Saturday, 7 December 2024

"Donald Trump Tries to Bake a Cake" by ChatGPT

Donald Trump, having watched a cooking show on TV, decides to try baking a cake. He’s sure it’ll be "tremendous," "the best cake anyone has ever seen." After all, he’s great at everything—just ask him.

He stands in the kitchen, wearing an apron that says "You’re Fired!" and waves his hands as he announces to the room, "I know cakes. I’m a winner at everything I do. This is going to be huge."

First, he attempts to measure the ingredients, but instead of flour, he accidentally grabs a container of powdered sugar. "It’s all the same, right?" he says, scooping it in with his hands. He pours a lot of it in, all while explaining to an imaginary audience how "nobody makes sugar like I do—people say it’s the best."
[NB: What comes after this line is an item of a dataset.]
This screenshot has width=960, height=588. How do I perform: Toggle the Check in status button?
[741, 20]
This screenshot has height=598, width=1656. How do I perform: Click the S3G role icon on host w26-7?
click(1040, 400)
The recipe calls for eggs, but Trump is confused. He cracks two dozen into the bowl. "Eggs are a very special ingredient. People love eggs. They know I get the best eggs."

As he mixes the ingredients with a whisk, the bowl nearly explodes from the force of his stirring. "This is how you make things great—lots of action. You need action to make things work."

He slides the batter into the oven, cranks it up to 500°F because "you need heat to make things big." After a few minutes, the smell starts to fill the room. It’s not pleasant.

"Don’t worry, it’s going to be fantastic," Trump insists, pacing around the kitchen like a CEO before a big meeting. Ten minutes later, smoke starts billowing out of the oven. Trump opens the door to reveal what can only be described as a burnt, bubbling mess.

His assistant enters and gasps. "Mr. Trump, that’s not a cake. That’s a disaster!"

Trump, undeterred, waves his hand dismissively. "I’ve seen worse. It’s just a little overcooked, that’s all. It’s probably better this way—people will talk about it for years."